“We are one of the best kept secrets in the city,” reveals Myra Reilly, longtime Lake Forest resident, of The Service Club of Chicago (SCC), of which she has been a dedicated member for the past 38 years.
The city’s oldest all-women philanthropic organization—founded nearly 130 years ago by Bertha Palmer and 13 other intrepid ladies—was inspired by the work of progressive reformer Jane Addams, who had opened Hull House just one year prior.
So many years later, the SCC has stayed true to its original mission: helping those throughout the Chicago area who need it most. It is truly practical philanthropy at work: they are one of the few organizations with a laser focus on “paying the bills,” writing checks directly to vendors for requested items and services.
Currently, the SCC counts 175 active members among its ranks, with 75 making up its board. These hard working, large-hearted women carefully vet each entity that makes a financial request, a pool that last year included 100 applicants. This process involves physical visits to the potential grantees’ headquarters, thoughtful conversation, and a diligent research and review process.
“Whatever we raise from our gala, luncheons, and raffles, that is how much we give away that year,” explains Reilly.
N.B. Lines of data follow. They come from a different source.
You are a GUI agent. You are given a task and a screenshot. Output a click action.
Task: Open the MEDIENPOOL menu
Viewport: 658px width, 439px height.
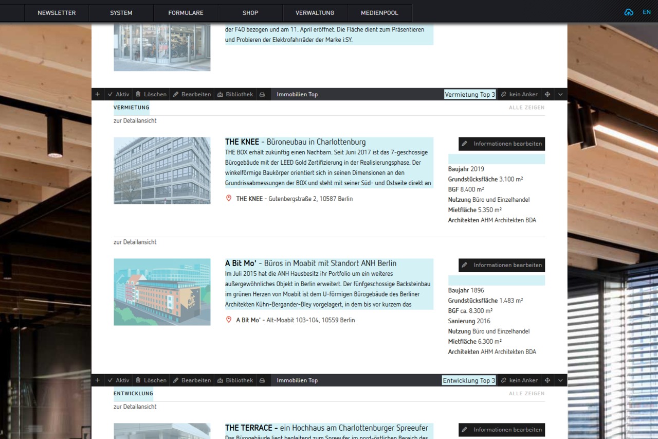[x=379, y=12]
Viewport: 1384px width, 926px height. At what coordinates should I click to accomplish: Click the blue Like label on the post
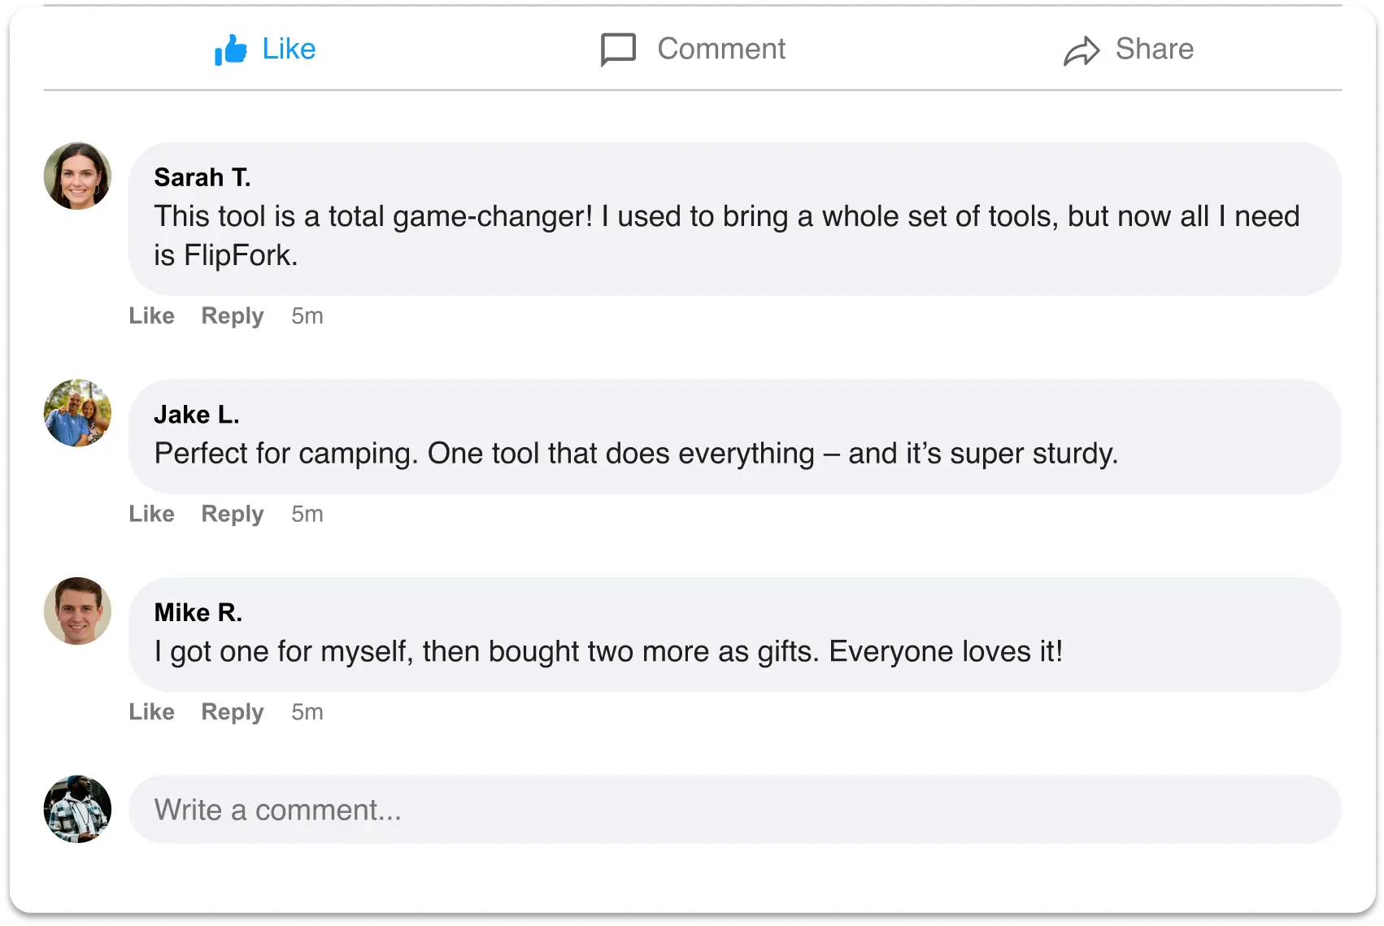coord(289,49)
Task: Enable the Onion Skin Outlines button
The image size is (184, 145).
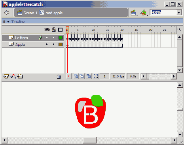Action: pos(82,76)
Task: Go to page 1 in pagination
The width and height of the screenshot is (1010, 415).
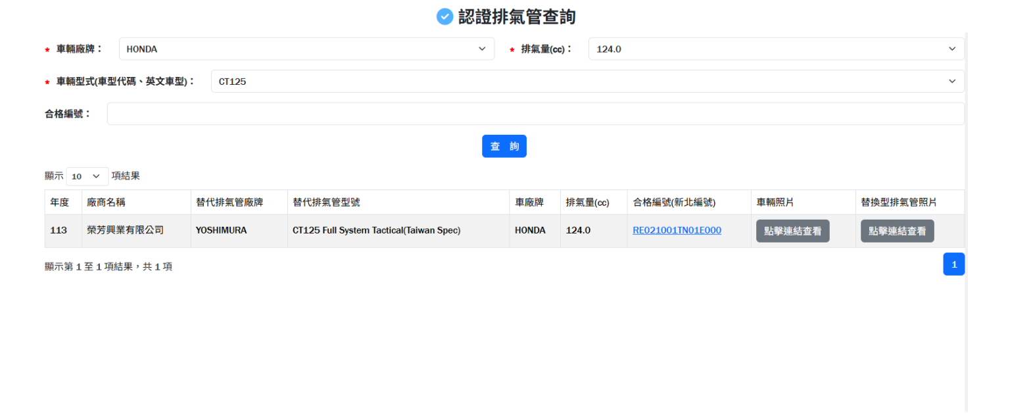Action: (x=953, y=264)
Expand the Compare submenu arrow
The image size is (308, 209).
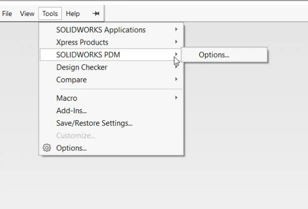click(176, 80)
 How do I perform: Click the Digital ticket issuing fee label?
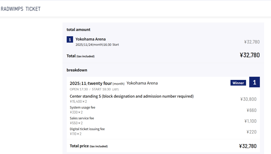point(87,129)
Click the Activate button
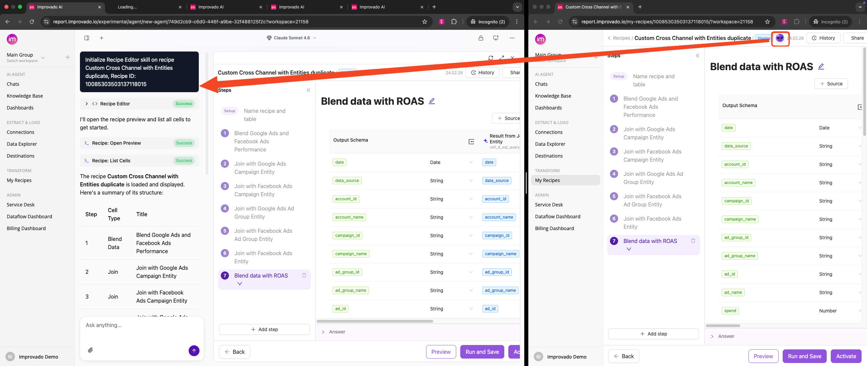 [x=846, y=356]
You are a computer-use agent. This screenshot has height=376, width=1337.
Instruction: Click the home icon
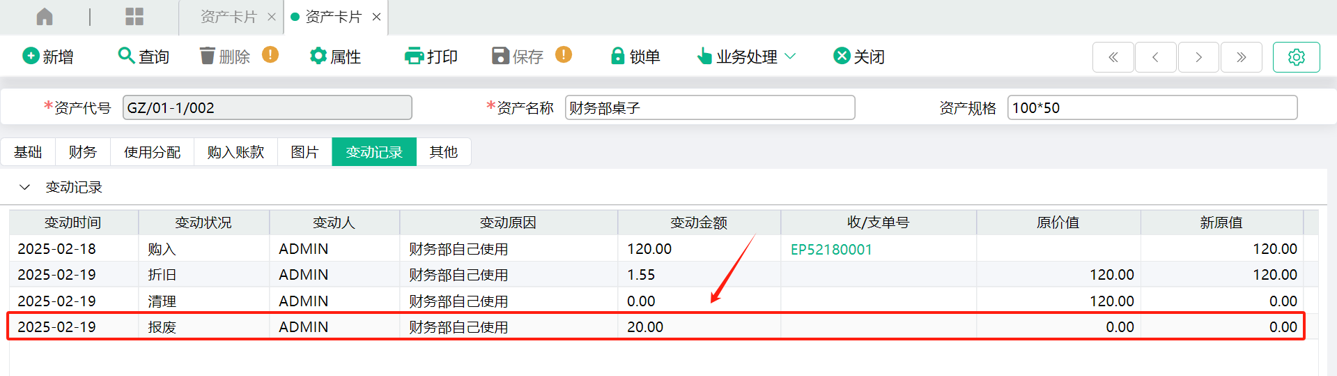point(45,17)
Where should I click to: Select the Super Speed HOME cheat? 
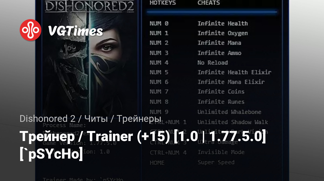tap(216, 162)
None of the funds raised are spent on staff; instead, they have supplied musical instruments and art supplies to classrooms, remodeled a kitchen for a halfway house, provided a van for Lincoln Park Zoo’s Traveling Zoo, seating for the Goodman Theatre’s upper level, and even baby monitors. As Reilly says, we cover everything “from the cradle on.”
Other contributions include money raised for fallen officers’ families, sewing machines for the Apparel Industry Foundation, and funding for Robert Crown Center in Hinsdale, Bernie’s Book Bank in Lake Bluff, and Shirley Ryan’s Pathways in Evanston. In a word, their giving profile could certainly be described as ‘diverse.’
The thread that runs through all of their gifts, however, is tangibility. Money goes directly to one project or physical item, typically filling the most immediate of needs.
“It’s not always glamorous—we’ve repaired bathrooms and purchased washers and dryers for people who live on the streets to have a place to clean their clothes. We choose whatever will have the most direct, immediate effect, asking ourselves, ‘What’s the impact? What is this going to be used for?’” Reilly explains.
“The Service Club is unique because we fill the gaps,” Reilly shares. And, as she explains, more gaps are being filled than ever. The number of grantees keeps growing and growing, as do the funds they raise. Last year, the SCC served over 35 organizations, with over $400,000 in funds given.
The major source of funding for the organization’s annual giving is the glamorous Service Club Ball, held in October. 2017’s festive gala not only celebrated 127 years of service but also its first honoree, none other than longtime member Myra Reilly.
“It was such a humbling experience—and such a surprise. The support was amazing from dear friends and other foundations. I was blown away by it! And it was so fun to have my family there,” shares the mother of four, with husband, photographer John Reilly.
While the black-tie affair always features a live and silent auction, a seated dinner, and dancing, 2017’s Gala also boasted live entertainment to match the year’s theme: “Do You Believe in Magic?” A special performance by a mentalist added a little extra enchantment to the evening.
“All of our events are open for guests—anyone can join us in helping to raise money. We all have the same mission in mind, but we make sure to have fun at the same time,” Reilly says, adding, “Above all, we remain true to the founders’ vision and their motto: No one is greater than the service he or she renders the world.”